◆ Tâche ◆
Rédigez la suite de l'extrait sur le changement d'heure et les économies d'énergie, en partant de sa dernière phrase.

◆ Extrait choisi ◆

+ + + + + + +

A chaque changement d'heure, afin de justifier cette contrainte supplémentaire imposée aux Français, l'Administration avance l'argument « imparable » des économies d'énergie. Ainsi, le seul fait de changer d'heure permettrait de diminuer la durée d'utilisation de l'éclairage artificiel le soir, en été, en faisant correspondre les heures d'activité avec l'heure d'ensoleillement.

L'Ademe, (Agence de l'environnement et de la maîtrise de l'énergie) évalue le gain d'énergie à 1,3 milliard de kWh, soit, au prix de l'électricité, l'équivalent de 130 millions d'euros d'économisés. Et l'Ademe d'ajouter, que cela correspondrait à « remplacer 24 millions d'ampoules à incandescence par des lampes basse consommation ». Rapportée à la population française totale, cette économie revient en théorie à 2,4 euros par Français. Pourtant, il est impossible d'obtenir le détail des études permettant d'évaluer les économies d'énergie. Il faut donc faire confiance au message officiel.

+ + + + + + +

◆ Données sources ◆

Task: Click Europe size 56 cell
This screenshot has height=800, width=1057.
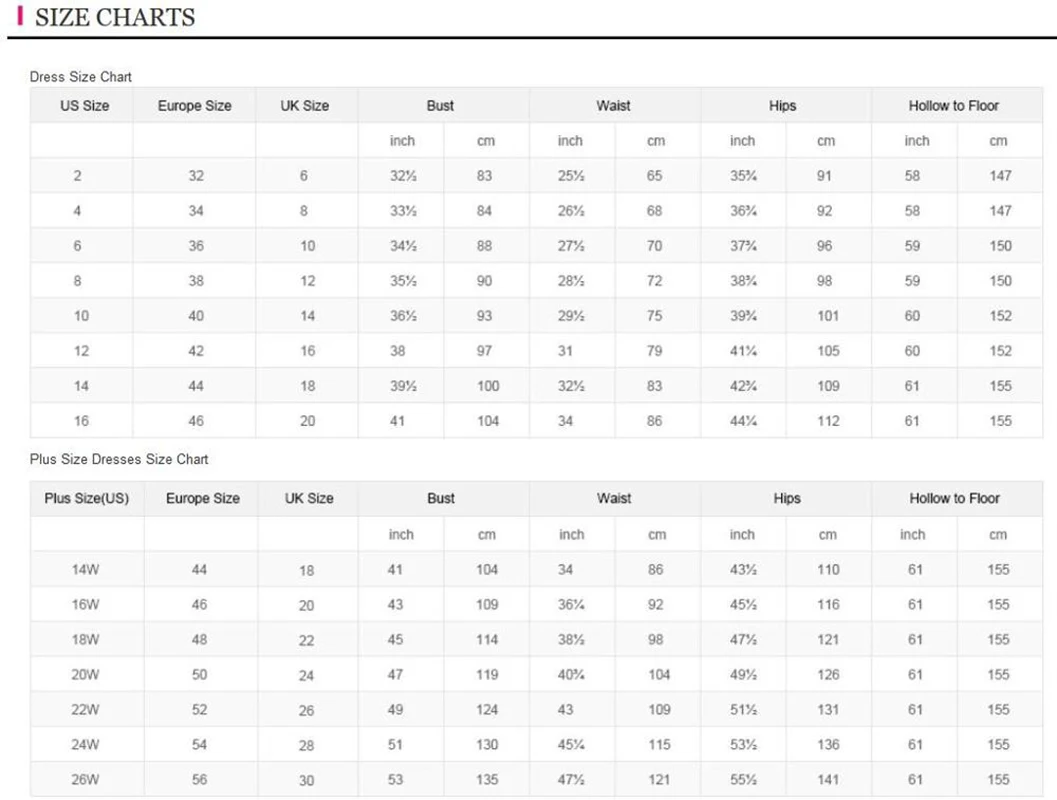Action: pos(200,780)
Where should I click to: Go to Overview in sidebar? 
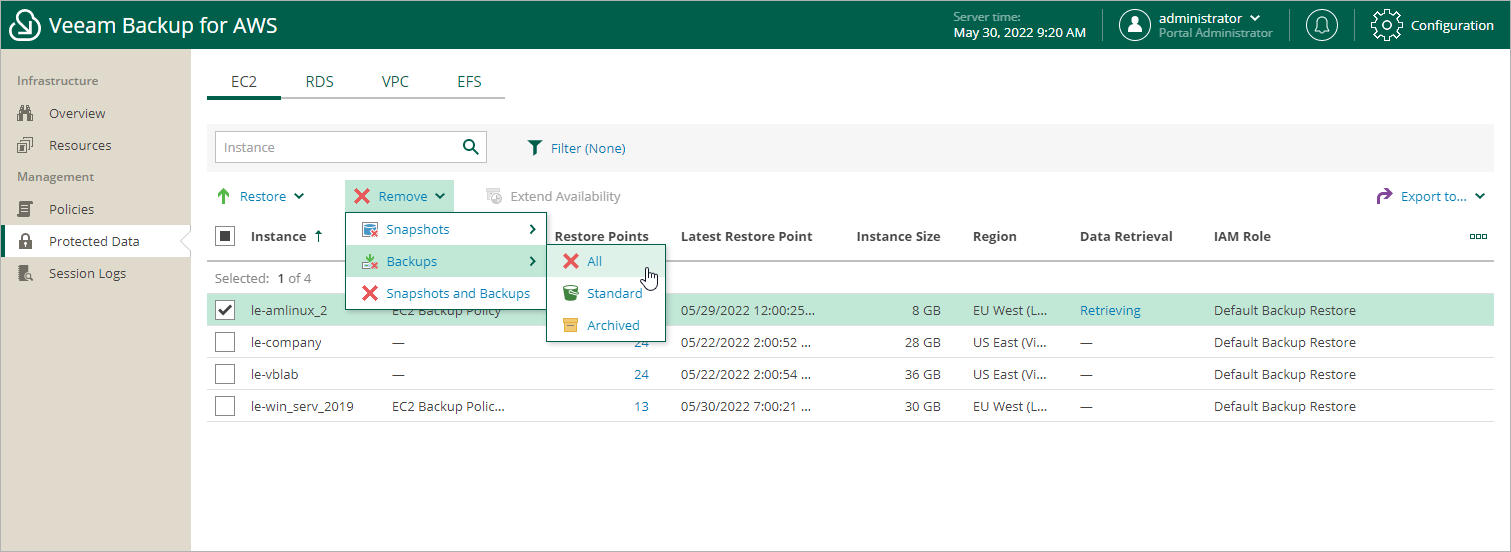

+ + + + + + +

◆ Résultat ci-dessous ◆
Néanmoins, comme une mission parlementaire du Sénat l'a souligné, dès 1996, dans un rapport d'information intitulé : "Faut-il en finir avec l'heure d'été ?", la contribution de l'heure d'été aux économies d'énergie relèverait plus du mythe que de la réalité. D'une part, la France produit l'essentiel de son énergie grâce au parc électro-nucléaire, ce qui la met à l'abri des fluctuations de cours pour une large proportion de sa consommation (hors pics de consommation, où le parc thermique prend le relais).

D'autre part, les économies réalisées en principe seraient illusoires puisque l'heure d'éclairage artificiel gagnée le soir serait largement compensée par les dépenses supplémentaires induites en avril, septembre et octobre (d'après une étude allemande du Docteur Bouillon, réalisée en 1983, portée à notre connaissance par l'ACHED [1]), pour l'éclairage et le chauffage en début de matinée. En outre, la diffusion des lampes fluorescentes à basse consommation minorerait un peu plus le montant d'une économie d'énergie que les estimations les plus optimistes situent entre 0,3 et 0,5% au maximum (chiffres en accord avec une étude récente de la commission énergétique de Floride, sur le même sujet).

En bref la conclusion du rapport, à l'époque était très mitigée : "étant donné ces influences compensatoires, il est possible de conclure que l'heure d'été apporte un certain bénéfice par rapport au bilan total de la consommation d'énergie". En 2000, le Sénat avait également soumis un avis identique : « l'utilité du changement d'heure n'est donc pas patente, compte tenu des inconvénients qu'il comporte par ailleurs en termes de pollution de l'air et de confort de vie ».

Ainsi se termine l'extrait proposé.